### Page extract
U.S.A v. Johnson

Citation617 F.3d 286
Decision Date16 August 2010
Docket NumberNo. 08-5098.,08-5098.
PartiesUNITED STATES of America, Plaintiff-Appellee,v.Walter Raleigh JOHNSON, Jr., Defendant-Appellant.
CourtU.S. Court of Appeals — Fourth Circuit

COPYRIGHT MATERIAL OMITTED

ARGUED: Clarence Rauch Wise, Greenwood, South Carolina, for Appellant. Jeffrey Mikell Johnson, Office of the United States Attorney, Columbia, South Carolina, for Appellee. ON BRIEF: W. Walter Wilkins, United States Attorney, Columbia, South Carolina, Leesa Washington, Assistant United States Attorney, Office of the United States Attorney, Greenville, South Carolina, for Appellee.

Before MICHAEL, MOTZ, and GREGORY, Circuit Judges.

Reversed and remanded by published opinion. Judge GREGORY wrote the opinion, in which Judge MICHAEL and Judge MOTZ joined.

OPINION

GREGORY, Circuit Judge:

Walter Raleigh Johnson, Jr. (Johnson) appeals his conviction for conspiracy to possess with the intent to distribute cocaine. He argues that the district court erred in admitting the testimony of a Drug Enforcement Administration (“DEA”) Agent under Federal Rule of Evidence (“Rule”) 701 and erred in admitting the testimony of a prior alleged drug customer under Rule 404(b). Because we find that the court erroneously admitted testimony under Rule 701 and Rule 404(b), and that the errors were not harmless, we reverse Johnson's conviction and remand his case for a new trial.

### Exercise set
1. Answer these from the opinion extract:
(a) On what date was the case decided?
(b) Which judge wrote the opinion?
(c) Of what offense was Johnson convicted?
2. Quote the opinion extract word for word, everything from "ARGUED: Clarence Rauch" down to "Judge MOTZ joined.".
3. Name every attorney the opinion extract lists as counsel for either party.

### Dataset content
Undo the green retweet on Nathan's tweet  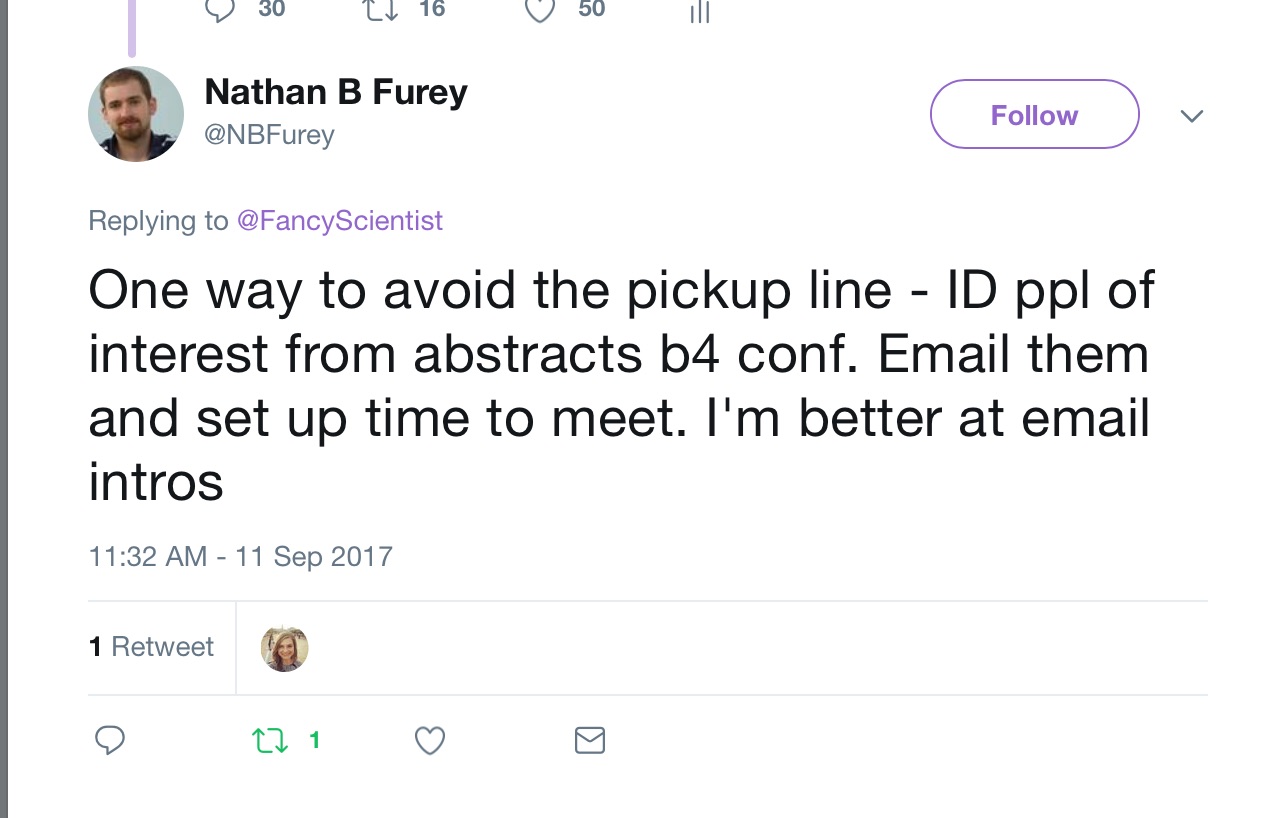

### Responses for each task
1.
(a) 16 August 2010
(b) Judge Gregory
(c) Conspiracy to possess with the intent to distribute cocaine

2.
ARGUED: Clarence Rauch Wise, Greenwood, South Carolina, for Appellant. Jeffrey Mikell Johnson, Office of the United States Attorney, Columbia, South Carolina, for Appellee. ON BRIEF: W. Walter Wilkins, United States Attorney, Columbia, South Carolina, Leesa Washington, Assistant United States Attorney, Office of the United States Attorney, Greenville, South Carolina, for Appellee.

Before MICHAEL, MOTZ, and GREGORY, Circuit Judges.

Reversed and remanded by published opinion. Judge GREGORY wrote the opinion, in which Judge MICHAEL and Judge MOTZ joined.

3. Clarence Rauch Wise, Jeffrey Mikell Johnson, W. Walter Wilkins, Leesa Washington